The Department of Health and Human Services has issued guidance and a draft application for the Early Retiree Reinsurance Program.

About the program:

The Congress appropriated funding of $5 billion for the temporary program, which is effective June 1, 2010, under interim final rules published by the Department on May 4, 2010. The program ends no later than January 1, 2014. The program provides reimbursement to participating employment-based plans for a portion of the cost of health benefits for early retirees and their spouses, surviving spouses and dependents. The Secretary will reimburse plans for certain claims between $15,000 and $90,000 (with those amounts being indexed for plan years starting on or after October 1, 2011). The purpose of the reimbursement is to make health benefits more affordable for plan participants and sponsors so that health benefits are accessible to more Americans than they would otherwise be without this program.

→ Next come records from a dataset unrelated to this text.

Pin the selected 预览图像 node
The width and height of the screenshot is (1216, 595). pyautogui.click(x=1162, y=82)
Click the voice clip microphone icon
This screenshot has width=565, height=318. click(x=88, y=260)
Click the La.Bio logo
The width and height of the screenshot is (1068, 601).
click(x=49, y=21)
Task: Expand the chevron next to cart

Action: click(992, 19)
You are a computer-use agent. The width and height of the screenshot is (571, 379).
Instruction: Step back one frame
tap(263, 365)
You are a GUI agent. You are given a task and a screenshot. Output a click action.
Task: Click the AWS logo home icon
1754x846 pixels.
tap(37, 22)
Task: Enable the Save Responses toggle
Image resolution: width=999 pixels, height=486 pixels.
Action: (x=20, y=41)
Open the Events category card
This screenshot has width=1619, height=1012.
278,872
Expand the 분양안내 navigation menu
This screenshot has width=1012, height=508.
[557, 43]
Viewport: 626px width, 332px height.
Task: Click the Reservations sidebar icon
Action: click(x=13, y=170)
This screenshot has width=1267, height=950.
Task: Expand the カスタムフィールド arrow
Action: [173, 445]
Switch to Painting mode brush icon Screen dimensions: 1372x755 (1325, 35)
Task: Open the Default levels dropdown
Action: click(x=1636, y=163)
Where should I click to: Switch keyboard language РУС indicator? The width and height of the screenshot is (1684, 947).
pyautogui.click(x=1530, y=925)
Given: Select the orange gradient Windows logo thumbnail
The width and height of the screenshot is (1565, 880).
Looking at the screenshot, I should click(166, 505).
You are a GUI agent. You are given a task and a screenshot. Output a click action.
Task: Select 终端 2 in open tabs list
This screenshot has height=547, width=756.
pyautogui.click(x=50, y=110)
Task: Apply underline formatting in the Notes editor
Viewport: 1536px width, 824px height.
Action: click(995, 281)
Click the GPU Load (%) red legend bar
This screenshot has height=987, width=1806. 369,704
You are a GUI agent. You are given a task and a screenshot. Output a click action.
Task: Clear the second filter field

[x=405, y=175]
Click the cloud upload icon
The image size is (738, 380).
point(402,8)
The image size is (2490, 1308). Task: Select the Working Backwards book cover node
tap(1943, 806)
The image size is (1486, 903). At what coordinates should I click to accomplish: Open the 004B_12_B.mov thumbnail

In addition to the regulation and information about the program, HHS has released a Draft Application to participate in the Early Retiree Reinsurance Program as well as instructions for completing the Application and frequently asked questions related to the application process. The Official Application, with the address to which it should be submitted, will be posted later in June. As directed in the Early Retiree Reinsurance interim final rule, (see ERRP regulation at 45 C.F.R. §149.40), a plan sponsor interested in applying for the program must submit one application per plan, and identify the plan year cycle for which the sponsor is applying. Applications will begin being accepted no later than June 30, 2010.

To access the links for the guidance and applications documents click here: http://www.hhs.gov/ociio/regulations/index.html

Tuesday, June 8, 2010

Revamped Tax Bill Omits Extenstion of COBRA Subsidy

UPDATE: An amendmendment to this bill was proposed by Sen. Robert Casey, D-PA on Wednesday, June 9 and would extend eligibility for the subsidy through Nov. 30, 2010.

It appears that eligibility for the 15 month, 65% COBRA subsidy will end on May 31, 2010. Legislators who are becoming more and more leery of approving measures that would deepen the federal deficit did not mention the subsidy in the most recent version of H.R. 4213.

The Senate version of the bill originally proposed that eligibility be extended to employees laid off through the end of 2010. The House subsequently removed that from the bill before passing and sending it back to the Senate. The projected cost of extending the subsidy was $8 billion.

To read the Business Insurance article on this item click here:
http://www.businessinsurance.com/article/20100608/NEWS/100609919

Friday, June 4, 2010

United CEO Confident Companies Will Maintain Healthplans

NEW YORK (Bloomberg)—UnitedHealth Group Inc., the biggest U.S. health insurer by sales, expects companies to keep offering benefits rather than force a migration of workers to the online exchanges created by the U.S. health care law, CEO Stephen Hemsley said at a conference Friday.

Under the law passed in March, companies still face costs for employees’ coverage even if they buy it through the exchanges. Keeping their own plans will give employers the best chance of controlling medical expenses, Mr. Hemsley said in a presentation at the investor conference in New York on Friday. He cited studies by the Congressional Budget Office, which said in December that 134 million people working at companies with 50 or more employees will still get benefits in 2016.

“We don’t expect, nor would anyone else who’s modeling this actually expect, that kind of migration” into the exchanges, Mr. Hemsley said. Businesses “have thought about the fact that they can manage their costs more effectively.”